Dutch chocolate maker Tony’s Chocolonely was bang on trend this week when it issued a hoax press release saying it was considering listing on the Amsterdam stock exchange.
The release was widely covered by Dutch news media, much to the glee of Tony’s. The company later put out a video displaying the headlines its publicity stunt had generated, and revealing the true news: not that that it’s going to the bourse but that it plans to open a shop in the Beurs van Berlage, adjacent to the Amsterdam bourse (‘beurs’). Get the joke?
Fake press releases are not new. Last year, a release purporting to be from French construction firm Vinci, saying its CFO had been sacked and that it would be restating its financial statements, sent its shares down almost 20 percent. But the obvious difference with Tony’s is that Vinci was the victim of the hoax, not the perpetrator.
So why did Tony’s do it? Presumably the company had bought into the ‘all publicity is good publicity’ credo. Perhaps it felt the visibility created by the hoax outweighed the risk of alienating duped journalists.
Maybe in commercial terms Tony’s is right – maybe they’ll sell more chocolate bars this way. But they won no friends in the media. They did nothing for the reputation of business, or of PR. And they certainly did nothing for vanishing public trust in the press. Most seriously, their ‘joke’ makes them a willing part of that fast-growing global problem: fake news.
Fact versus fiction
The increasing prevalence of fake news was at the heart of two speeches I heard recently at a conference in Oxford. Both Lionel Barber, editor of the Financial Times, and Jane Barrett, global head of multimedia at ThomsonReuters, described how fake news was becoming increasingly sophisticated and problematic.
Twitter is a particularly fertile breeding ground, said Barrett, who also described how her friends regularly forward her “news” from Facebook that she has to inform them is untrue. The unhappy corollary is the lack of trust many people have in what’s nowadays dubbed the mainstream media: Barrett cited survey findings that only 40% of people agree the news media does a good job separating fact from fiction.
The fact anyone with a mobile phone can now be a ‘citizen journalist’ exacerbates the problem, the FT’s Barber noted. “The flattening of the digital plane creates the illusion that all content is equal… When people think all content is equal, they assume it’s equally biased or credible. … Facts no longer matter in this parallel universe of ‘alternative facts’.”
Crumbs of comfort
‘Mainstream’ media may draw a couple of crumbs of comfort from the Tony’s Chocolonely stunt. First, the company apparently still understands the value of having real journalists cover its so-called news.

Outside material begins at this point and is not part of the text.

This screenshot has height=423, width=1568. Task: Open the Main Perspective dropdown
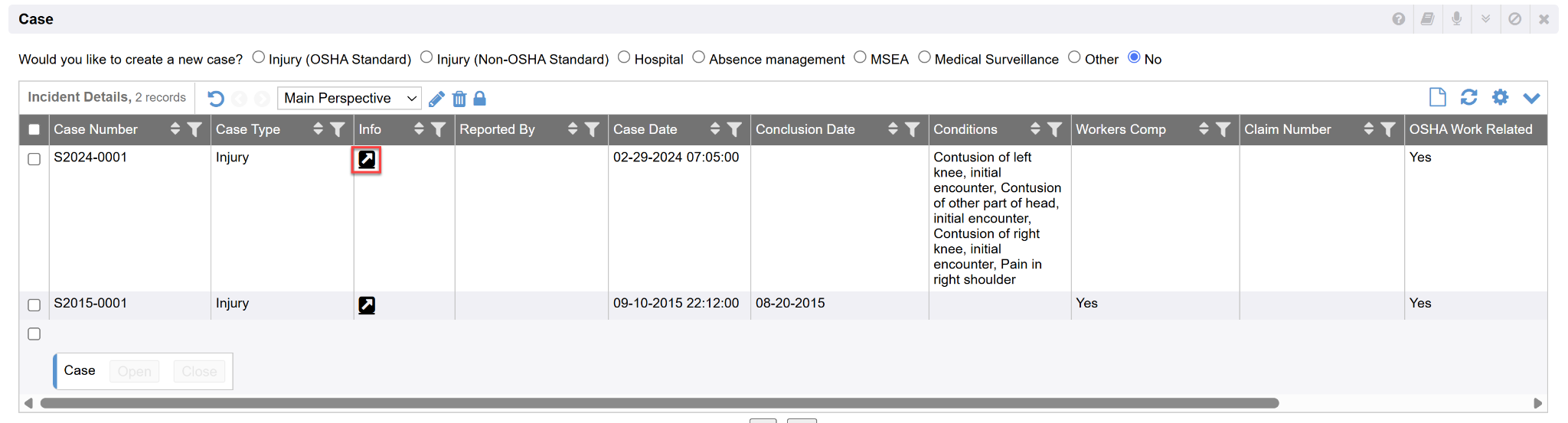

They could have hoaxed direct from social media, but opted instead for a fake press release (from parent company Tony’s Factory B.V.).
Second, journalists from key Dutch media may have covered the release in the first instance, but some soon became suspicious when they got no replies to their follow-up calls and could find no financial sources with any knowledge of the purported IPO.
But these are indeed crumbs. Tony’s may have thought they were having a bit of harmless fun. But how on earth are journalists or indeed any of us to get at the truth when even companies lie about themselves? To quote the world’s hoaxer-in-chief, Donald Trump: “Sad!”